ASSIGNED TASK
In the records below, find the line with "You are a computer-use agent. Screen dimensions: 1288x924" and the line with "Given: Expand the mysql folder"; return exactly those lines and every line between them.

Dataset entries
........

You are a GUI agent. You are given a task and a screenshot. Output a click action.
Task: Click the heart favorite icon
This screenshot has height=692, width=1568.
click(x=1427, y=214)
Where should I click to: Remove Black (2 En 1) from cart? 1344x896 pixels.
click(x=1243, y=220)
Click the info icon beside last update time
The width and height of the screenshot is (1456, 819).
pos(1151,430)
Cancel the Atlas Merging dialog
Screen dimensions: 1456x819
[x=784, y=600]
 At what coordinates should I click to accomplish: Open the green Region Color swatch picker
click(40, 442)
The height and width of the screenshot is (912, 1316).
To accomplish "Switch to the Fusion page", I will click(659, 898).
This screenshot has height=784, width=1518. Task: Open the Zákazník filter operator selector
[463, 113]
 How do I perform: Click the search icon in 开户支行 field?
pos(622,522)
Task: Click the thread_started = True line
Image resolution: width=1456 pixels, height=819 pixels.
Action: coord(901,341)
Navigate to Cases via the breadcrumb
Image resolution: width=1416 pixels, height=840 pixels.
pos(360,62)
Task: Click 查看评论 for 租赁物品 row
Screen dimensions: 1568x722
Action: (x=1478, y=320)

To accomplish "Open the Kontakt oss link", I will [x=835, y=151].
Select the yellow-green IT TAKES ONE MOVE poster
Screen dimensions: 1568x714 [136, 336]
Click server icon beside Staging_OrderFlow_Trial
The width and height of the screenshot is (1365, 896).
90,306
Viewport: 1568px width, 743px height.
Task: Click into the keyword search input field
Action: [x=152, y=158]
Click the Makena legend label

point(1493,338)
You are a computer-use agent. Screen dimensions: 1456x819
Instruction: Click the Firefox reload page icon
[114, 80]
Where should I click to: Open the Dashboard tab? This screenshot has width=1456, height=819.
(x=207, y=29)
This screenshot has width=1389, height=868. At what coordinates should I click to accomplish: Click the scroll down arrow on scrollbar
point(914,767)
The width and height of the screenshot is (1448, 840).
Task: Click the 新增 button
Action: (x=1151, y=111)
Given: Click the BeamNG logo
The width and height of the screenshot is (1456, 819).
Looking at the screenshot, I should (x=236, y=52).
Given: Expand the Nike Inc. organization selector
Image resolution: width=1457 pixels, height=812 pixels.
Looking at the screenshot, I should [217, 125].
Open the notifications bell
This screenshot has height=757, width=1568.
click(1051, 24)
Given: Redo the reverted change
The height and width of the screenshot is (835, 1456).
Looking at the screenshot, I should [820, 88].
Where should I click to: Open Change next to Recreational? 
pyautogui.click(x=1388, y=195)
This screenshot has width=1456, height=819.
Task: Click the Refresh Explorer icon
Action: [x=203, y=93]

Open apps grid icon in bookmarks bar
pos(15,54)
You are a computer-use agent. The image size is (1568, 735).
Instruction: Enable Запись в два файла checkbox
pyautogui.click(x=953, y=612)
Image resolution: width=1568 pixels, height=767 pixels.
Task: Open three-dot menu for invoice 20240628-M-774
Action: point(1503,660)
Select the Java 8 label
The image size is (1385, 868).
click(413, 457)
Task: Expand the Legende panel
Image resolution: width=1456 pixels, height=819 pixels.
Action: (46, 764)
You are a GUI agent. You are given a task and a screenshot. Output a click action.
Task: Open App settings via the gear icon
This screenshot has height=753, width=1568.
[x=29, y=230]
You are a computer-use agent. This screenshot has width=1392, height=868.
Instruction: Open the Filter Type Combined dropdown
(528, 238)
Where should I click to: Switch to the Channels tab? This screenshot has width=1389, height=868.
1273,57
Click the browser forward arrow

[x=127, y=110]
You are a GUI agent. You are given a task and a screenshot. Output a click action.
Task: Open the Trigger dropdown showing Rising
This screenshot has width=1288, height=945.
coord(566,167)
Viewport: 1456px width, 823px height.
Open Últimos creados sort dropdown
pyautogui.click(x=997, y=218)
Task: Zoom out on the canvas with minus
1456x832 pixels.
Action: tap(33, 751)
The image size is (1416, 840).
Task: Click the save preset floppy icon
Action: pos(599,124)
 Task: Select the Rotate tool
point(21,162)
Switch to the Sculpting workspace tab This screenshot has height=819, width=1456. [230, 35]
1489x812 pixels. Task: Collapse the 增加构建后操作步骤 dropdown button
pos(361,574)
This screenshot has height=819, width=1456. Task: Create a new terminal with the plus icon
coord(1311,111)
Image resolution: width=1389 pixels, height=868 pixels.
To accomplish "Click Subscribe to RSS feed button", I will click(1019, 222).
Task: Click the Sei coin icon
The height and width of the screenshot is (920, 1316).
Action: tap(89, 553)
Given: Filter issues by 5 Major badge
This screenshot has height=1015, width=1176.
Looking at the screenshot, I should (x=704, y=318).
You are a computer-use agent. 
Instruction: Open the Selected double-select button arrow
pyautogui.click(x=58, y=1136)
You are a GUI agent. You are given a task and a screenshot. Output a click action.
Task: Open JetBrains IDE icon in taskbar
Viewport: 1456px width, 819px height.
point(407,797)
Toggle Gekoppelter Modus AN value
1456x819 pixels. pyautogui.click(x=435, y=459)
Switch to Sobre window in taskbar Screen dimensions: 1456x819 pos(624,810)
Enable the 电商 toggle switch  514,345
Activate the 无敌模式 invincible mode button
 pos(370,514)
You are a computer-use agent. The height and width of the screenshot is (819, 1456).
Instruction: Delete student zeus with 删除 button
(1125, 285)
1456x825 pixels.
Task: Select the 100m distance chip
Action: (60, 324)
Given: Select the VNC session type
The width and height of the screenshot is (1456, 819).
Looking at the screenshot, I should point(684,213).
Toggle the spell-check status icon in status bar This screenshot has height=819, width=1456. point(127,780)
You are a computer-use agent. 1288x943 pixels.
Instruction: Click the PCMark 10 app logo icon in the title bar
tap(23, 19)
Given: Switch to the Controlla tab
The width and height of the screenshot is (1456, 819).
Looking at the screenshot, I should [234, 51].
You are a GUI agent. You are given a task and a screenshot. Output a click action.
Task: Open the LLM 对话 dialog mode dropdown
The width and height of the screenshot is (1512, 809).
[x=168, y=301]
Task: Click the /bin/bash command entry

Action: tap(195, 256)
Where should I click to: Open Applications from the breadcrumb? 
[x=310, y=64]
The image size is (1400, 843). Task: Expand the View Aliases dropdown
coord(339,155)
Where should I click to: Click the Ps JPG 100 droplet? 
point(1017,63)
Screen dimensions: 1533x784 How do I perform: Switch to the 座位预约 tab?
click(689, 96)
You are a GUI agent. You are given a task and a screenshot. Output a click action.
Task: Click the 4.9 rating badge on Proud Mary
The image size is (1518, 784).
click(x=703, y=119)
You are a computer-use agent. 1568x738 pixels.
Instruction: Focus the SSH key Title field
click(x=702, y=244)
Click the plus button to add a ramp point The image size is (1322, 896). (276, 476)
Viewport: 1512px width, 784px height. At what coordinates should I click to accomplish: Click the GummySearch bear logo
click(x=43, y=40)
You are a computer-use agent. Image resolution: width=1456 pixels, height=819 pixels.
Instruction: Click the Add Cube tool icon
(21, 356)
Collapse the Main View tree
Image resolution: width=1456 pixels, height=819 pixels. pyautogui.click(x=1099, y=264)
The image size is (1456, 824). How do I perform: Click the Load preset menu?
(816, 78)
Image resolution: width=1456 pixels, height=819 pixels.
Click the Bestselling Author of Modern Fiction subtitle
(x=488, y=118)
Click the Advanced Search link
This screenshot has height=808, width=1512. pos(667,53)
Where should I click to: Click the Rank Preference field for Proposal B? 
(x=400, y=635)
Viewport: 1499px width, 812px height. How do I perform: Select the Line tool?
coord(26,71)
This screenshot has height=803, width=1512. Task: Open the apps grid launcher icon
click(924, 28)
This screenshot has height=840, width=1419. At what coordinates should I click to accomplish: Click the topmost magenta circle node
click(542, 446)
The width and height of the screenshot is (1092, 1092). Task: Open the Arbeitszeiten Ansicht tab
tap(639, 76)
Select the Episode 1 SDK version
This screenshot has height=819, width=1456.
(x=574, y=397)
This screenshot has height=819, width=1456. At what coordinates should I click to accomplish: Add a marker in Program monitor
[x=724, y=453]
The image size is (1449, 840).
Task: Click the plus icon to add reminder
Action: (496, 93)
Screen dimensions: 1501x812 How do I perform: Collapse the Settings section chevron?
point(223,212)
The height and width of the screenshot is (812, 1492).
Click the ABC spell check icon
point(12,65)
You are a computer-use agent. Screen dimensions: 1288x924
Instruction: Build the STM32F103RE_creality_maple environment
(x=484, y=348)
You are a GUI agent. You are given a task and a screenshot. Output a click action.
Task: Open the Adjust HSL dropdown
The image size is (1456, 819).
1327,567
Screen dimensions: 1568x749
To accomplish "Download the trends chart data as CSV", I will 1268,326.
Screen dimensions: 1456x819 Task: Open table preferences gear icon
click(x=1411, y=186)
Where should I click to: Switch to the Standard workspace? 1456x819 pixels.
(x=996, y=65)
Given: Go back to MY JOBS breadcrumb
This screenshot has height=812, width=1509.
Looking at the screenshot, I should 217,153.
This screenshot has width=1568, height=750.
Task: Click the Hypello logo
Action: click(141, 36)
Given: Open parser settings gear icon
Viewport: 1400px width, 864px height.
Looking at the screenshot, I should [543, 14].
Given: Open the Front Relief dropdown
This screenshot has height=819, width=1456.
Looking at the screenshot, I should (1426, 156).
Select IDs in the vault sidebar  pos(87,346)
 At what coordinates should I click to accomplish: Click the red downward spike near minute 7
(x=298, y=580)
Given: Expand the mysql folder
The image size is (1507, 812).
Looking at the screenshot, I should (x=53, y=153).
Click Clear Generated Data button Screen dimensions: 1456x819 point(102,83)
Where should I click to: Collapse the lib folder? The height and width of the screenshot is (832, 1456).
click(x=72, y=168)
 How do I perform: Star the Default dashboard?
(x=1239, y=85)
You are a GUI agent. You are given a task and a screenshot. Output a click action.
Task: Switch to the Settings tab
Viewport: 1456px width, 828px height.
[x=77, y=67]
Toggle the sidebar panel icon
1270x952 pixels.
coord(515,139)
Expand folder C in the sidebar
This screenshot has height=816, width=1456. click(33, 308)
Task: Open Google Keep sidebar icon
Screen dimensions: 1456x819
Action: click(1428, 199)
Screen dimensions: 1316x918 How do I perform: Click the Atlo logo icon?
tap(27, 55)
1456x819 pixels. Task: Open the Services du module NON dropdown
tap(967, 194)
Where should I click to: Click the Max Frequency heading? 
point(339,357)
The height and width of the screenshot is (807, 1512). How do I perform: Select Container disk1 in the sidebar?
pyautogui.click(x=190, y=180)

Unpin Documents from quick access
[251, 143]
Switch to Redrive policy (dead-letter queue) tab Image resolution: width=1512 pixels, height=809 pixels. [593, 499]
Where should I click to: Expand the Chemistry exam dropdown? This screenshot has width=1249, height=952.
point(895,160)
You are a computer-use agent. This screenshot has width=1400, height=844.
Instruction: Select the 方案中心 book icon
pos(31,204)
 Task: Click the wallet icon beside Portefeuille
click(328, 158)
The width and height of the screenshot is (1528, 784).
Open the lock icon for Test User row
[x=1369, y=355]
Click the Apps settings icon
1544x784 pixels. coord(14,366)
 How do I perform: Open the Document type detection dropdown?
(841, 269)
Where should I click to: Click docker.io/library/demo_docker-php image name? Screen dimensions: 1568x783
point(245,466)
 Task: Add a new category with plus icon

........

FINAL ANSWER
You are a computer-use agent. Screen dimensions: 1288x924
Instruction: Build the STM32F103RE_creality_maple environment
(x=484, y=348)
You are a GUI agent. You are given a task and a screenshot. Output a click action.
Task: Open the Adjust HSL dropdown
The image size is (1456, 819).
1327,567
Screen dimensions: 1568x749
To accomplish "Download the trends chart data as CSV", I will 1268,326.
Screen dimensions: 1456x819 Task: Open table preferences gear icon
click(x=1411, y=186)
Where should I click to: Switch to the Standard workspace? 1456x819 pixels.
(x=996, y=65)
Given: Go back to MY JOBS breadcrumb
This screenshot has height=812, width=1509.
Looking at the screenshot, I should 217,153.
This screenshot has width=1568, height=750.
Task: Click the Hypello logo
Action: click(141, 36)
Given: Open parser settings gear icon
Viewport: 1400px width, 864px height.
Looking at the screenshot, I should [543, 14].
Given: Open the Front Relief dropdown
This screenshot has height=819, width=1456.
Looking at the screenshot, I should (1426, 156).
Select IDs in the vault sidebar  pos(87,346)
 At what coordinates should I click to accomplish: Click the red downward spike near minute 7
(x=298, y=580)
Given: Expand the mysql folder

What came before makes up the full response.